Container modules systems are a particular variant of the concept of a unit module system that is based on the repurposing of ISO marine shipping containers to create the unit modules. As we noted, no unit module systems are currently in production. However, repurposed container architecture has become a particular obsession for many contemporary designers, owing to its recycling aspect and the very low cost of containers as an extremely durable raw material. Many commercial developers have also seen the potential in the container and a number of companies now purposefully manufacture containers for modular building construction, such as the German Erge Corp. (www.erge.de/)

Container module systems are typically less specialized in their module design, since the same basic structure is being repurposed for every type of room. Combination modules are common, where two or more containers are used in sectional series to form a single larger room. Owing to the often inordinately high costs of container mod metalworking in places like the US, it is best to employ the simplest approaches to modification as possible -though in general few architects working with these prescribe to that rule. Interfacing containers together is more complex than one would have with a dedicated quick-connect portal system and so container combinations often rely on less demountable forms of interface. Using containers as the basis of compound architecture -where each container is a self-contained free-standing room/building that needs no direct interface to others- is the easiest, cheapest, and most freely adaptive of approaches but limited in where in can be employed.

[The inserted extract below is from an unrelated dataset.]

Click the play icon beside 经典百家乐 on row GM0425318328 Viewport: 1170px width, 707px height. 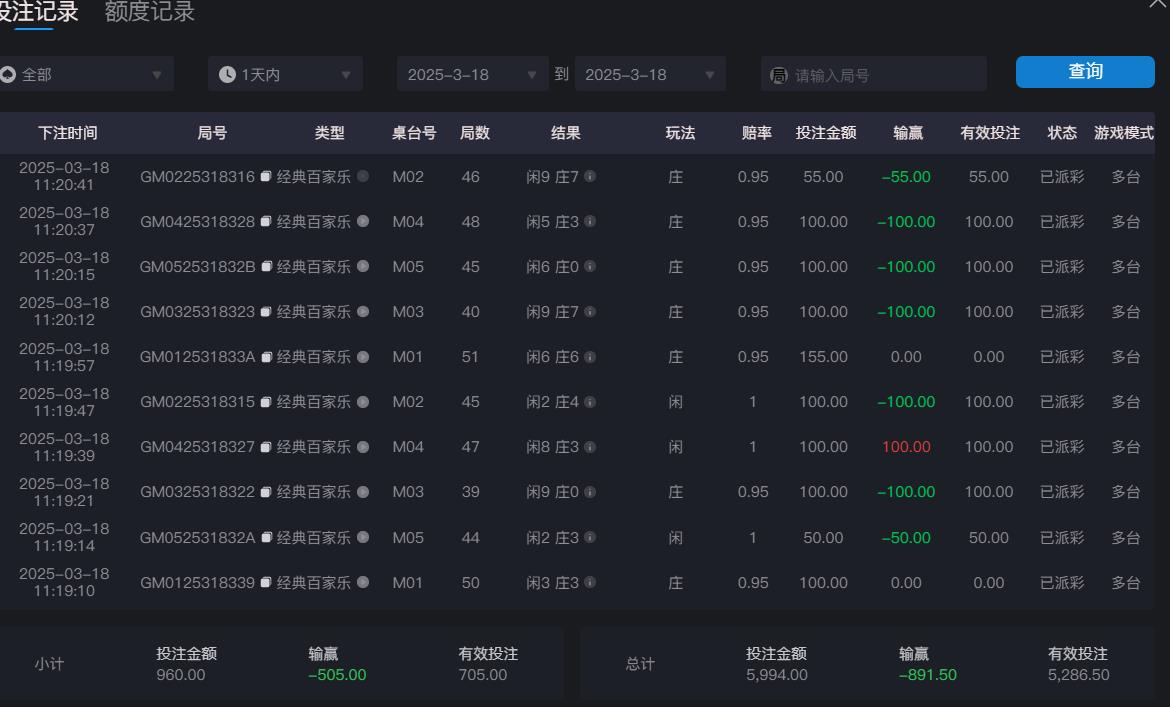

Ironically, despite their huge popularity among designers today, little progress has actually been made in developing tools and devices to facilitate easier handling of the containers by fewer numbers of people. In most cases heavy fork lifts, cranes, and large trucks are employed at great expense even though the militaries of the world have advanced to the use of more sophisticated container handling devices such as the Container Lift-Transport; a modular wheeled hydraulic driven unit that attaches directly to containers turning them into trailers or letting them be self-propelled at low speed -all installed and controlled by a solitary operator.

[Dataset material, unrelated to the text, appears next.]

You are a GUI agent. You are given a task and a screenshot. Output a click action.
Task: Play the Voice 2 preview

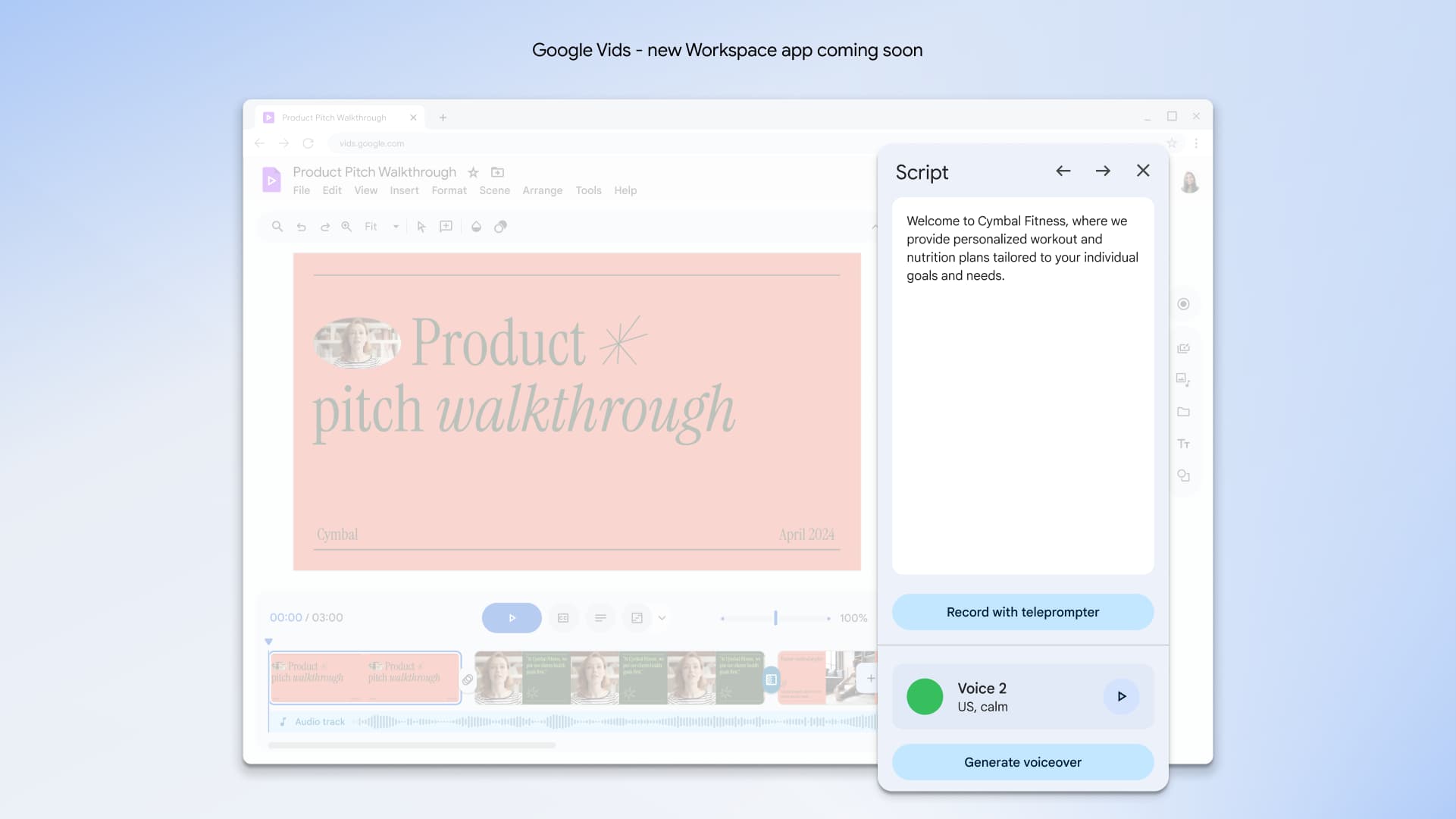coord(1121,696)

Modular Post-And-Beam Systems:

This is the most traditional class of modular component building systems -perhaps the first form of modular construction ever developed. Though often regarded as obsolesced by contemporary stick frame wood composite construction, it remains the much more sophisticated technology and today has seen great advance with the introduction of concealed steel plate joinery systems such as the Kure-tec system featured in the Volkshaus housing concept (www.tatsumi-web.com/new-site/eng-manufact.html) and sophisticated modular kit products such as the Bali-T manufactured in Bali. (www.balithouse.com/) With such technology free demountability, and hence adaptability, of structures become possible, though with some limitations compared to more high-tech materials. The chief limitations of post and beam construction is the weight of wood, larger span structures demanding progressively heavier and larger individual components that quickly become too much for the solitary individual to handle. Thus the most flexible deliberately adaptable systems model themselves after traditional Japanese framing using beams of about 15-20 centimeters with room spans of no more than 3-4 meters and structures no more than two storeys high. They may also employ many other elements similar to traditional Japanese architecture such as sliding screens/windows, suspended ceiling systems, and modular mat flooring -if not tatami mat- which aid in quick assembly and demountability.

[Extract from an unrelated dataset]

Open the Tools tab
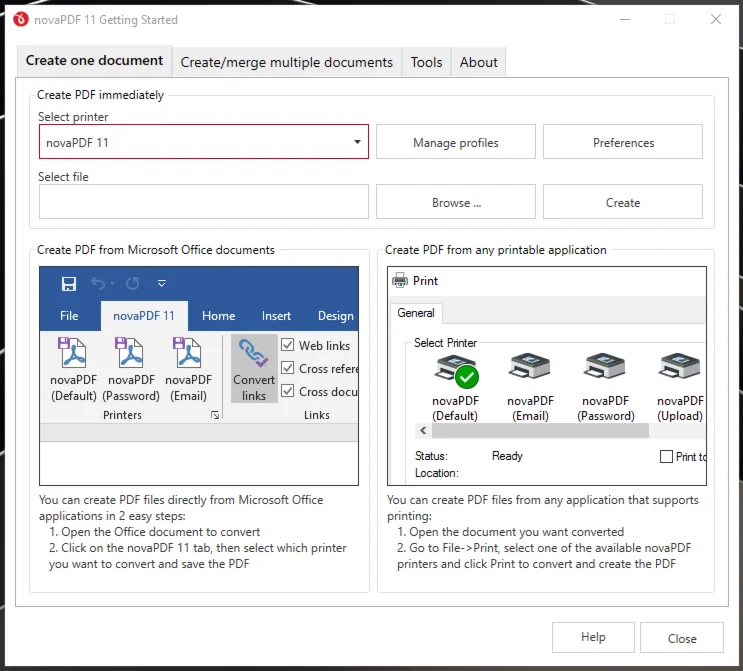The width and height of the screenshot is (743, 671). 426,62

As modular as post and beam construction is itself, very rarely is it used today in modular architecture owing to the complication of roofing systems, which remains the single-most problematic area in the design and engineering of modular component building systems for true full-scale building use. Truly weatherproof and demountable roofing technology remains a difficult engineering problem. Though much alleviated by the advent of modular alloy panel roofing systems, these remain incapable of free planar expansion, leaving the roof of a modular building the least adaptable part of the structure. Usually one can freely expand in one planar axis but then remain incapable of expansion in the opposing axis without replacing a whole roof or employing some complex layering or terracing contrivance. This is a problem faced for many centuries by builders using post and beam construction and which has never been definitively solved.

T-Slot Building Systems:

Technically a derivative of post and beam building systems. T-Slot building systems are based on the use of large scale versions of the same aluminum profiles commonly used in industrial automation and laboratory structures and relies on repurposing many of the accessory components originally developed for uses in those areas. Three companies currently pursue development of housing products based on this; Tomahouse in Bali (www.tomahouse.com/), TK Architecture in California with the iT House (www.tkithouse.com/), and the Jeriko House company in Louisiana. (www.jerikohouse.com/) These companies products represent the current state of the art for this technology and modular component building systems for housing in general. Other aluminum profile building systems have also been developed, but using proprietary profile and interface designs that have drastically limited their potential production and doomed most to the same demise as modular building systems of the past.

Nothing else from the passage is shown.